Couldn’t resist that headline? How about the puppy? Aaawwwww. Someone marketing-wise once told me to always have flags, puppies or kids in any marketing materials. I hate to admit that it works, even if it is a little hard sometimes to fit a puppy into a data center disaster backup scenario. With a little creativity though, most things are possible if a little messy.
This is the subject line of latest email from Marie Forleo and it made me laugh. It worked. I opened up her email. Urgency and deadlines are irresistible. Even if you know that its fake its hard to step away from the click. And once you have clicked .. the cookie has you tracked. They know I’m a multiple clicker and visitor.

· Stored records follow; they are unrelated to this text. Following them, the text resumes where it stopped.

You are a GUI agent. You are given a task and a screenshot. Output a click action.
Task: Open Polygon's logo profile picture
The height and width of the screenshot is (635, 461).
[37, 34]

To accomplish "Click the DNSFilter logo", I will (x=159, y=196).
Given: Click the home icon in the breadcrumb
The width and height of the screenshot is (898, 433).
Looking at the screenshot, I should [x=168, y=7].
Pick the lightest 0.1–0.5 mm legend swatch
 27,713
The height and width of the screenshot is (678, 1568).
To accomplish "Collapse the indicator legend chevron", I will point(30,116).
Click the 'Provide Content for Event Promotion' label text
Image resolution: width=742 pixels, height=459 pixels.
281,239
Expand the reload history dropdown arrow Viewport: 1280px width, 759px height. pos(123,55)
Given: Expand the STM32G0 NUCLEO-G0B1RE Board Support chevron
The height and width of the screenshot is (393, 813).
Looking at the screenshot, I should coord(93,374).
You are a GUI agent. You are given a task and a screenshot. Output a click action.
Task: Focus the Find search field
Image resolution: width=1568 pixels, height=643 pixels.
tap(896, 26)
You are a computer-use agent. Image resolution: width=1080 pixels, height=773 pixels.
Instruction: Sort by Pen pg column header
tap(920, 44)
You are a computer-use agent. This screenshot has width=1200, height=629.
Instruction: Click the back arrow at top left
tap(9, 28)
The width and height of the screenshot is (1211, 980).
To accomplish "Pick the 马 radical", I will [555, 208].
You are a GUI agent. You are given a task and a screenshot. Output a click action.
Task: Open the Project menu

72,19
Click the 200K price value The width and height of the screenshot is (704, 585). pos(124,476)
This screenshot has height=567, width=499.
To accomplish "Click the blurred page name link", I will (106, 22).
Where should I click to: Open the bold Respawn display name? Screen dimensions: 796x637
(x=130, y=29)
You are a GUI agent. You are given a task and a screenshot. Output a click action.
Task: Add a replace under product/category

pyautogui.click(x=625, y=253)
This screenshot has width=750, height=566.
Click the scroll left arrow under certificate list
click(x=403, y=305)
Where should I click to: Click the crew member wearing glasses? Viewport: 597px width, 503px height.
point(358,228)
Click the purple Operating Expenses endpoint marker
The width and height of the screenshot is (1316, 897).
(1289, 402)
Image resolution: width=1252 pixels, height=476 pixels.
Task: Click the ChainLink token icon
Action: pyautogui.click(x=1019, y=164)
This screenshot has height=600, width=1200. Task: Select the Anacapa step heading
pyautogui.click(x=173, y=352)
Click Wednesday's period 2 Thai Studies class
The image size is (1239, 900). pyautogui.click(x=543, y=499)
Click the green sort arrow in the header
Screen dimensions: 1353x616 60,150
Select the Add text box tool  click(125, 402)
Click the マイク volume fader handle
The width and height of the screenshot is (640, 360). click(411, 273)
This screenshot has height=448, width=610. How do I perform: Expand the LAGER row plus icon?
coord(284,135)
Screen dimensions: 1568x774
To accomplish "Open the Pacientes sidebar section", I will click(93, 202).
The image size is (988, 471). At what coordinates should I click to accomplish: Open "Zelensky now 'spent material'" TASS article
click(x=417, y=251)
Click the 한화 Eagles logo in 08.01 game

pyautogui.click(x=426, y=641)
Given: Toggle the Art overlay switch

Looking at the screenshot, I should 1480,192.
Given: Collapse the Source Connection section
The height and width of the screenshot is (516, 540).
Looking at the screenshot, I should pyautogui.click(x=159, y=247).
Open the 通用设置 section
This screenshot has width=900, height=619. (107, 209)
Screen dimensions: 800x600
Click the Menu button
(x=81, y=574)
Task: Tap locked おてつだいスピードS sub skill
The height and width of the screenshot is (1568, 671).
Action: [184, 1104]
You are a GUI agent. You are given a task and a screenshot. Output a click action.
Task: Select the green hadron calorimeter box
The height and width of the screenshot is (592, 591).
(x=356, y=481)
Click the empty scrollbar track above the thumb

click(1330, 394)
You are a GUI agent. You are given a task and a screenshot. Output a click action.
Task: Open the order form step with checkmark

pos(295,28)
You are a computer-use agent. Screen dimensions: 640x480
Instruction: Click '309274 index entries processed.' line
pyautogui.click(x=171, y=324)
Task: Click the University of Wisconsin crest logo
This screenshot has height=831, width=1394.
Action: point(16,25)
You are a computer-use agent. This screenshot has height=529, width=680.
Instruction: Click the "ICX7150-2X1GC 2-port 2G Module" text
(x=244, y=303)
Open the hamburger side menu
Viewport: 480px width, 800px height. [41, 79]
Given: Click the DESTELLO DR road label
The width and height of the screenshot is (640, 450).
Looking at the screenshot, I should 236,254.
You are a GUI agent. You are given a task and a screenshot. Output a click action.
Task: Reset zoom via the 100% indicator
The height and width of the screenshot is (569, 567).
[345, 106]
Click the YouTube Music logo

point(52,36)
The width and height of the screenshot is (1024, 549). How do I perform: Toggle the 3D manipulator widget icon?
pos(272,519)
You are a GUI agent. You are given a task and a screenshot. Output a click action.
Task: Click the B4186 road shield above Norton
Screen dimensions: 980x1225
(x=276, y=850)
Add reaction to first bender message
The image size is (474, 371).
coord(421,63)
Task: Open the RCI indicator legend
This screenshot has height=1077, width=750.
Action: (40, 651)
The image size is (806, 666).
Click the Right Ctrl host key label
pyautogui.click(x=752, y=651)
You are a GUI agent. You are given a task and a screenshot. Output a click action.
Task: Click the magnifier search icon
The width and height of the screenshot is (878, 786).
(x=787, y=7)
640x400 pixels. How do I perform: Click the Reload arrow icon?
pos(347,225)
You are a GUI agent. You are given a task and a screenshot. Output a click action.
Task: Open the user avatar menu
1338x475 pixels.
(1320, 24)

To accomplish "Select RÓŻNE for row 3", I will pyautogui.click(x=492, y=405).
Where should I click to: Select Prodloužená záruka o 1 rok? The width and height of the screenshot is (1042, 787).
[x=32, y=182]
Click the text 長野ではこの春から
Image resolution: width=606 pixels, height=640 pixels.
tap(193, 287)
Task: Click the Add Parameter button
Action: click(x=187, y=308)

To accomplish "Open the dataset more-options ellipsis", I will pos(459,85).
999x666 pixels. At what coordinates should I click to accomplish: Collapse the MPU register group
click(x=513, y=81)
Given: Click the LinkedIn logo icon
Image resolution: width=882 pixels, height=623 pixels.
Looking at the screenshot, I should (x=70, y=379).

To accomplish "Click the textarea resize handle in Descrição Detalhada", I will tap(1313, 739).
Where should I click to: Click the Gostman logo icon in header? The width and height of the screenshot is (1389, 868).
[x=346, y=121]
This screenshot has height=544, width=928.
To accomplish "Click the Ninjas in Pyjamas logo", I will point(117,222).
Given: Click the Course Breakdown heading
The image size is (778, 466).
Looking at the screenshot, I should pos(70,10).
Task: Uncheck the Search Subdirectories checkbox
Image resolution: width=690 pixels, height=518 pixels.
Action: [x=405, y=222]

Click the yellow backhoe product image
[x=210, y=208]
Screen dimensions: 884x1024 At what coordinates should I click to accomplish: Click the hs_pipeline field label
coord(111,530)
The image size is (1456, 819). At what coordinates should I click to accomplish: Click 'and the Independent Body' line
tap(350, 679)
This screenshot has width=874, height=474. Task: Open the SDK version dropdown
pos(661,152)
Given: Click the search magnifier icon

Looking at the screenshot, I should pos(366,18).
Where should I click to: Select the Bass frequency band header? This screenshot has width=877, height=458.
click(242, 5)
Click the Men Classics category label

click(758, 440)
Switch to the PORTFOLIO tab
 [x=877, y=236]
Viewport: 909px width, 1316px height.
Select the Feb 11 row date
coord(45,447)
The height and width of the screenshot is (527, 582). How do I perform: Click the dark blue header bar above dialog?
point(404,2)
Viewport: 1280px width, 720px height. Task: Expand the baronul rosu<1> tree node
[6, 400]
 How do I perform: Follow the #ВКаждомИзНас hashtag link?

I follow Marie and her protégé Laura Roeder in their efforts to make women entrepreneurs ”rich, happy and hot” because I am fascinated by their personalized emarketing technique. I am convinced that many corporations could learn from the effective simplicity of their approach. Brimming with confidence, glowing with the trappings of success whilst enjoying seeming easy days with long lunches, and cultivating that Tony Robbins “I’m affluent and happy” look .. with the promise that we can make you this way too. It’s the assumption of power. It’s a package that dreams of the American dream made possible to dream, even today. But that’s another matter.
I don’t think there is a trick Marie or Laura haven’t tried to get me to open that email and click on that link and sign up for that webinar. Even down to the “cute puppy alert” and the slightly tacky invitation to see “Laura and Marie In Bed” .. actually sitting on top of a bed fully clothed talking. about making you .. “rich happy and hot!” I must admit, the program itself is a mystery to me, and how they make money out of it. But that’s another matter again.
Good luck to them … may they make millions of dollars teaching people how to make millions of dollars via Twitter. If they don’t it won’t be for lack of persistence or creativity in their email. I have in my imagination Laura Roeder sitting in front of her computing dreaming up new headlines and videos well into the night. Or should I say, sitting in front of the pool lazily after slowly sipping freshly squeezed gazpacho a l’orange through a colander.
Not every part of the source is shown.